» **EXERCISE BRIEF**
Transcribe, without alteration, only the lines from the one containing "Click the C flare" through the last line of the material, both ends included.

» **INFORMATION SHOWN**
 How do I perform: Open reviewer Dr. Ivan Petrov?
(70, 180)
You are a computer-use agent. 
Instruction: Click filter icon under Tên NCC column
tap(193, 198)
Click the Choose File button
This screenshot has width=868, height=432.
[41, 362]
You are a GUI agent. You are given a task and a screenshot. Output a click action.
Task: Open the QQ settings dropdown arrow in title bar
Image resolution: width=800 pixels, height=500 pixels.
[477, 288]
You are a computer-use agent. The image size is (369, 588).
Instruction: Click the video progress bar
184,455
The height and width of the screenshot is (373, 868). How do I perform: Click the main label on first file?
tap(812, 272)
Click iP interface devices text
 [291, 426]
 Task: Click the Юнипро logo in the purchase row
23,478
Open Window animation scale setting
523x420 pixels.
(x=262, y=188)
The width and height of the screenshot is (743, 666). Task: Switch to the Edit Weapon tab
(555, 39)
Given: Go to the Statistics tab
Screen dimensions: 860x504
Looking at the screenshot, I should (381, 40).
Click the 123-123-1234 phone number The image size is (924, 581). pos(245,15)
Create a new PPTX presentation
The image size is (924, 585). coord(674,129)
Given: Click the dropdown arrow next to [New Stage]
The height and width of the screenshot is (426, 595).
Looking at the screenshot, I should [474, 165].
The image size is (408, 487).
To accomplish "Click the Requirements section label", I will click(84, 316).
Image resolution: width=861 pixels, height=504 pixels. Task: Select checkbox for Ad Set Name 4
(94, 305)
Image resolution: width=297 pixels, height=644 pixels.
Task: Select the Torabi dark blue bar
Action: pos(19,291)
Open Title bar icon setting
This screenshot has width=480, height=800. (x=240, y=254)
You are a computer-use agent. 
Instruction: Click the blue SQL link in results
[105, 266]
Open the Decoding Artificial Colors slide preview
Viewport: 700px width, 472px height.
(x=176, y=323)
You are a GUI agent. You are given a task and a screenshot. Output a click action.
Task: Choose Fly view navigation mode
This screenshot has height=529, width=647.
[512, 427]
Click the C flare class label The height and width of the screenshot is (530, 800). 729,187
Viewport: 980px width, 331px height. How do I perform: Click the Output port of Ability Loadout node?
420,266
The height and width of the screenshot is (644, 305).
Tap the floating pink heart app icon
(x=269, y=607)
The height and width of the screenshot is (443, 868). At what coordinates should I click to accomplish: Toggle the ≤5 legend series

» **RESPONSE AREA**
Click the C flare class label The height and width of the screenshot is (530, 800). 729,187
Viewport: 980px width, 331px height. How do I perform: Click the Output port of Ability Loadout node?
420,266
The height and width of the screenshot is (644, 305).
Tap the floating pink heart app icon
(x=269, y=607)
The height and width of the screenshot is (443, 868). At what coordinates should I click to accomplish: Toggle the ≤5 legend series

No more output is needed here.